Хизи вспомнила бешеную скачку по дороге с горы, чувство единения с кобылицей.
— Да, — призналась она. — Но я все-таки не думаю, что это то же самое, что и у менгов.
— Нет, — очень тихо проговорил Предсказатель Дождя. — Старики говорят, что когда всадник и конь совершенно сливаются, они не рождаются больше среди нас. Они уходят в другое место, где становятся единым существом. Должно быть, ты чувствуешь именно это. — В его голосе прозвучала легкая зависть.
— Может быть, — согласилась Хизи. — Временами мы с ней словно сливаемся, но по большей части я ее просто не замечаю.
— Это редкий дар — быть гааном. Ты должна гордиться.
— Я и горжусь, — ответила Хизи. — Ты никогда не задумывался… — Она помолчала. — Ты такой замечательный певец. Разве ты не гаан?
Предсказатель Дождя повернулся к своей лошади и начал выбирать травинки из ее гривы.
— Есть два сорта певцов. И два сорта песен. В моем замке боги не могли бы жить. — Менг не мог скрыть своего разочарования.
— Ох… — Хизи поискала слова, которые могли бы его утешить. — У тебя дар творить красоту, — наконец сказала она.
— Это очень маленький дар, — ответил Предсказатель Дождя, все еще не глядя на Хизи.
— Нет, это не так. Может быть, у меня и есть сила и я могу стать гааном, но все, что мне удается, — это разрушать. Я никогда ничего не создавала. Я никогда не могла бы петь так же прекрасно. — На этом она остановилась, почувствовав смущение.
Предсказатель Дождя наконец повернулся к ней, и по его губам пробежала тень улыбки.
— Песне не обязательно достигать ушей, чтобы ее услышали и поняли. Такую музыку никто не создает, она просто существует. — Потом он снова повернулся к Быстрой Как Ветер, своей кобыле. Хизи подождала еще минуту, потом повернулась, чтобы уйти.
— Спасибо тебе за похвалу, — крикнул ей вслед Предсказатель Дождя. — Она очень важна для меня, хоть мне и стыдно в этом признаваться.

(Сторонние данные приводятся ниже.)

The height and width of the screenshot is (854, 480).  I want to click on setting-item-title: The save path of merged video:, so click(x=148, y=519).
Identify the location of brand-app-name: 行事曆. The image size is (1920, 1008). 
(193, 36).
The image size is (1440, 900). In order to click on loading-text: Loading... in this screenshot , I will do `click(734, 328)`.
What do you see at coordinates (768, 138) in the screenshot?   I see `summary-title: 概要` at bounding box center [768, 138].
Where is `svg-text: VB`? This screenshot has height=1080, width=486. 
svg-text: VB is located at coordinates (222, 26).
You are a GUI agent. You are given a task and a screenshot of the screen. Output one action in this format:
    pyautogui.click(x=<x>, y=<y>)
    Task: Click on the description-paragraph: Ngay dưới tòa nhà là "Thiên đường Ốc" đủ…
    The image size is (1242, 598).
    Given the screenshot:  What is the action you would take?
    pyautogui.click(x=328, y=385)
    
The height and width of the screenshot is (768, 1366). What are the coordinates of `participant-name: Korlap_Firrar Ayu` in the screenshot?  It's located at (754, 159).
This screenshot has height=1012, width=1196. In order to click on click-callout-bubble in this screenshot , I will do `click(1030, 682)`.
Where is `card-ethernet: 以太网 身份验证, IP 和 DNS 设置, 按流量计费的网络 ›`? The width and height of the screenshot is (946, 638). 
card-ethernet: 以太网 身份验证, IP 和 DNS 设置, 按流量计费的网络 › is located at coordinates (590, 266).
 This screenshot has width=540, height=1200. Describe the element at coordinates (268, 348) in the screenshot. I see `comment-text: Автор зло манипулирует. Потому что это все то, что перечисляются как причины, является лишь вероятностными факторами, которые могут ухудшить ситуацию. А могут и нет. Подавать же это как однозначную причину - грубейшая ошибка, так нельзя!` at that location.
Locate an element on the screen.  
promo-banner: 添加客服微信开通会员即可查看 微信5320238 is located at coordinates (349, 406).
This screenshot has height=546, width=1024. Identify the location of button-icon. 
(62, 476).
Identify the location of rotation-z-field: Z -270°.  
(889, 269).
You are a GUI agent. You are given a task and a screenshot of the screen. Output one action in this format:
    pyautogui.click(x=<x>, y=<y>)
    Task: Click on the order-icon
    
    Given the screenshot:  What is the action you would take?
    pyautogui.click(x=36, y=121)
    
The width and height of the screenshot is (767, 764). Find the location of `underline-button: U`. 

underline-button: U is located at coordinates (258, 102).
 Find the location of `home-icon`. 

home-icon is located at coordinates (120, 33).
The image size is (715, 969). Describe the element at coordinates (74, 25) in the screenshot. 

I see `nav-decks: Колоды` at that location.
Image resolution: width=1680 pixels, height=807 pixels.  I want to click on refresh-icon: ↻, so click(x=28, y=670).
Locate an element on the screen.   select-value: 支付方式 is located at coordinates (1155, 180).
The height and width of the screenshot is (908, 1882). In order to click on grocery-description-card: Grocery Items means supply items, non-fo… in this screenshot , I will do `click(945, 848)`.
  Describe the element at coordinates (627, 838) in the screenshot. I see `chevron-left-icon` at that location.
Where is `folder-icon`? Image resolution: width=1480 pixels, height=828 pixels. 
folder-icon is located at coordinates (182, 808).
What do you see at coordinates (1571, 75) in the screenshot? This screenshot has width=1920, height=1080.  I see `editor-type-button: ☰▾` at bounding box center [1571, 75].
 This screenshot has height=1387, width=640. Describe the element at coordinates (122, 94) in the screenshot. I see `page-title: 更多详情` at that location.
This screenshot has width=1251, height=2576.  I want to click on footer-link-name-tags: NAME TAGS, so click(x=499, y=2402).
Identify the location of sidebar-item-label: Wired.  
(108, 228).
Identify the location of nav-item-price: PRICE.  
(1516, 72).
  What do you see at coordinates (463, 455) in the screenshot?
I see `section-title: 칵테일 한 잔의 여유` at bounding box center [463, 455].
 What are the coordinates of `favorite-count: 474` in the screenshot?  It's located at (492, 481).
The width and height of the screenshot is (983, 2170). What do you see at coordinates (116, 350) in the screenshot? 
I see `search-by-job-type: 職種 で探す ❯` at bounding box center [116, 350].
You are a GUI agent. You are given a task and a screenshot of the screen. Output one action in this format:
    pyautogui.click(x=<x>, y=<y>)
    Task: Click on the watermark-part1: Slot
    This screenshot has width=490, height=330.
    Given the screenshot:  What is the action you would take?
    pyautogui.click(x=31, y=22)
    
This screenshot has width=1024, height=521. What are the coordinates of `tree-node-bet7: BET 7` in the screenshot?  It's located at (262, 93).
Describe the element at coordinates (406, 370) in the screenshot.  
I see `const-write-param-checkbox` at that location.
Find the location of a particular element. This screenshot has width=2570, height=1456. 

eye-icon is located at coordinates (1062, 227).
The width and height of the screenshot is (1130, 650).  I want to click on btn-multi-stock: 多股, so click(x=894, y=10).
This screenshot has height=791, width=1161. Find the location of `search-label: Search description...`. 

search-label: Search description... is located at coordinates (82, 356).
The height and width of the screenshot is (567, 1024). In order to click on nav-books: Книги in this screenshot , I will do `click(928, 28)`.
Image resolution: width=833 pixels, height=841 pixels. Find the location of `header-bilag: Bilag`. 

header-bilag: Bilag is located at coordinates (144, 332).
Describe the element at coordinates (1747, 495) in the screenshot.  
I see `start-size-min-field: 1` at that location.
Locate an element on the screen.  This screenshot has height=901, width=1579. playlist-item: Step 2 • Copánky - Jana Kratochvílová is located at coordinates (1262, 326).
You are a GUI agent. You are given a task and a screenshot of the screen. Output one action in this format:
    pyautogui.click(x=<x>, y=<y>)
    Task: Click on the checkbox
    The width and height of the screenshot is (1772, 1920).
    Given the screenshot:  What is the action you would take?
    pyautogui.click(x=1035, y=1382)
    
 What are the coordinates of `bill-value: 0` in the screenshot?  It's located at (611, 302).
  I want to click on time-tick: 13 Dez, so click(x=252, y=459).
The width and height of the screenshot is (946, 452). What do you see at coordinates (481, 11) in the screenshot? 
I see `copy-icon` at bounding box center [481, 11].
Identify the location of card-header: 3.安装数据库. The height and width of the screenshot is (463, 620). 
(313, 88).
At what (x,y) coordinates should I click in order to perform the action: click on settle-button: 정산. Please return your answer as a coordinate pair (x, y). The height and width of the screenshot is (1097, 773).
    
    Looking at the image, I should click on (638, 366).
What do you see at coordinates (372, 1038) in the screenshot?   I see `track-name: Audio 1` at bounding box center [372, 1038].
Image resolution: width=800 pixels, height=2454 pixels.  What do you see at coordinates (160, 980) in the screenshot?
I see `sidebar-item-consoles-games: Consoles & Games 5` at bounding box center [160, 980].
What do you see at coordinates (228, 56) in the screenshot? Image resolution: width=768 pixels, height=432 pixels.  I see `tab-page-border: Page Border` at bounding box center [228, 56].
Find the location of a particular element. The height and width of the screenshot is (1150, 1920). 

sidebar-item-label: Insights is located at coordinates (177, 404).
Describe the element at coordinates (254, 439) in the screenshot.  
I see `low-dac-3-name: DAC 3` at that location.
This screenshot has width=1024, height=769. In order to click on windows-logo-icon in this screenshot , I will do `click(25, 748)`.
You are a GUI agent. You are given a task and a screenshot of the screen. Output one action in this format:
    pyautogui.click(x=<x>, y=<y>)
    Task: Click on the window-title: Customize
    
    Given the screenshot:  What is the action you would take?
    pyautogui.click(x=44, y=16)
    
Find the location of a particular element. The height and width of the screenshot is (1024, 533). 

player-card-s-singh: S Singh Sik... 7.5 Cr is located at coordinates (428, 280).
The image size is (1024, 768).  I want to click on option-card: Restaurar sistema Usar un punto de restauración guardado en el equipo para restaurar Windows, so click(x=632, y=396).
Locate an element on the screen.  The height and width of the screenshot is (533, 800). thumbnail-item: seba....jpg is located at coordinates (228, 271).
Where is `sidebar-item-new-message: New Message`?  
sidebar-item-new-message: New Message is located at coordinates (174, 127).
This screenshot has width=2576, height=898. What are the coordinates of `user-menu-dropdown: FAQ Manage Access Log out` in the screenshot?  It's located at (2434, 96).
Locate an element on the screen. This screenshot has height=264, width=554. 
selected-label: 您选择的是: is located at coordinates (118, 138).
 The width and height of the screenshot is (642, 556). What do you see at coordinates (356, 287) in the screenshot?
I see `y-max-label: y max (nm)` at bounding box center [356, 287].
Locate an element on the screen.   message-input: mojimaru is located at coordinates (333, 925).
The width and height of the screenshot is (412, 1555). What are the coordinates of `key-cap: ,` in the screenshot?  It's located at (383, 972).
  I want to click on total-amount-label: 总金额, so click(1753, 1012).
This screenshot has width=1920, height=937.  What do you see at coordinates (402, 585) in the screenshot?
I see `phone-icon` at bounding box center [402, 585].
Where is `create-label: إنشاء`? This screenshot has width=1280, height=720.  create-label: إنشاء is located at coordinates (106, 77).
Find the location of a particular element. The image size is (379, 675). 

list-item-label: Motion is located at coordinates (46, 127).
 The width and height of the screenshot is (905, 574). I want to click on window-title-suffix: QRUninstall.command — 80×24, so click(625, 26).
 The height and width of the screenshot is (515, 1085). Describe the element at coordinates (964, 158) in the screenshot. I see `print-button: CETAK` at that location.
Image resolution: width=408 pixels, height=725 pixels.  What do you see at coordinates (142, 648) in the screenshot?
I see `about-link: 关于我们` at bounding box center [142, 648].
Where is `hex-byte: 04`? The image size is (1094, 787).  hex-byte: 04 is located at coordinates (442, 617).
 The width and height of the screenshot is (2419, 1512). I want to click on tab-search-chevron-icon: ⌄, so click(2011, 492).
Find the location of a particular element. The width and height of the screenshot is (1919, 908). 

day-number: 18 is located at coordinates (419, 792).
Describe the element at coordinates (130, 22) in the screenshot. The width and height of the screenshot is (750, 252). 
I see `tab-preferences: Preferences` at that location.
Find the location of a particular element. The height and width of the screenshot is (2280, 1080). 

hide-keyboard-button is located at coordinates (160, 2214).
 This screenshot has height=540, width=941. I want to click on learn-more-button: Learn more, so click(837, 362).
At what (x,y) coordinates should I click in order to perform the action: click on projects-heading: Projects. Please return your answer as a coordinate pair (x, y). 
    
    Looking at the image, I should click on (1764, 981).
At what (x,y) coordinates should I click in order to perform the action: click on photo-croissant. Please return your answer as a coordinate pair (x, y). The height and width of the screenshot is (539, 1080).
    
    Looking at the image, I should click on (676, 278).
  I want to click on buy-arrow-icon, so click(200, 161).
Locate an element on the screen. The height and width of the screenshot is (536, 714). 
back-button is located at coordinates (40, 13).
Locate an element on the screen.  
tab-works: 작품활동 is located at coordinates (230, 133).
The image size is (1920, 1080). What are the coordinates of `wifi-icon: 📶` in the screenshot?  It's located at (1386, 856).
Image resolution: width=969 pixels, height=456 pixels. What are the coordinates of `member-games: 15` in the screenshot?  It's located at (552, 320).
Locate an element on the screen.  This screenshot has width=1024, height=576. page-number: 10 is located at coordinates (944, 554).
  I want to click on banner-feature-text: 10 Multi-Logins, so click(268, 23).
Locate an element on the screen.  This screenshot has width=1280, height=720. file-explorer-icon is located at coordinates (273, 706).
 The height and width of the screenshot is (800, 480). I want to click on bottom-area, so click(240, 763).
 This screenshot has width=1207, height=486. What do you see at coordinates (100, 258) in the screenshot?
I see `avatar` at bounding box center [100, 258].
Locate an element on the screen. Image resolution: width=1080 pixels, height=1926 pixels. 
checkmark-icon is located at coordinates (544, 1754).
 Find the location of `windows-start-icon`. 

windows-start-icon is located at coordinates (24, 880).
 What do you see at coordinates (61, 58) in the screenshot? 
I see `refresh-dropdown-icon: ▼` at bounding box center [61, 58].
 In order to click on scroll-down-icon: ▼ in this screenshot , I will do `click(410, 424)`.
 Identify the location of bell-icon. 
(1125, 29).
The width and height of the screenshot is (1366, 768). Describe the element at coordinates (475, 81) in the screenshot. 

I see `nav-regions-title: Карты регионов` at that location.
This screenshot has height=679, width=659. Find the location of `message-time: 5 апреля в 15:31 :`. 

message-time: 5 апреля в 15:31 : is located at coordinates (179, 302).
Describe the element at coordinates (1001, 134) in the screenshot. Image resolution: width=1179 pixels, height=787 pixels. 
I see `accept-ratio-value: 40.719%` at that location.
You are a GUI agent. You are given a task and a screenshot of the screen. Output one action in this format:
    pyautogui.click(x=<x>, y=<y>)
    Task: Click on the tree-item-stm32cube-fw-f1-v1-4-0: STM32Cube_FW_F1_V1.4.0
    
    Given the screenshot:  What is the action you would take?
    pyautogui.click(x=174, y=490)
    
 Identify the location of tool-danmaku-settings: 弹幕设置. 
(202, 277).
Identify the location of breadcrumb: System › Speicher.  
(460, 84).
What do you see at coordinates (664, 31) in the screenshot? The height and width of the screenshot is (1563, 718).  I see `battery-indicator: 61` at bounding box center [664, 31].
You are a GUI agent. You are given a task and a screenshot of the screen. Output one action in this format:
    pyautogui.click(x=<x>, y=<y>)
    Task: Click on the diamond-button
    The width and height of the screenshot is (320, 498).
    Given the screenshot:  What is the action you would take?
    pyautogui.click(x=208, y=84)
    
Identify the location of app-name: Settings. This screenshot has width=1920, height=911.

Ночной холод становился все более чувствительным, и Хизи заторопилась обратно к костру, хотя сердце у нее и так Уже согрелось Наконец-то ей удалось сказать кому-то то, что следовало.
Тремя днями позже Перкар во время охоты нашел подходящую для Тзэма дубинку. Она почти не потребовала обработки — естественная палица из черного дерева, высотой почти по пояс Перкару. Вечером на привале он показал полувеликану, как придать дереву нужную форму, дав ему частично обуглиться и счистив сгоревшую часть.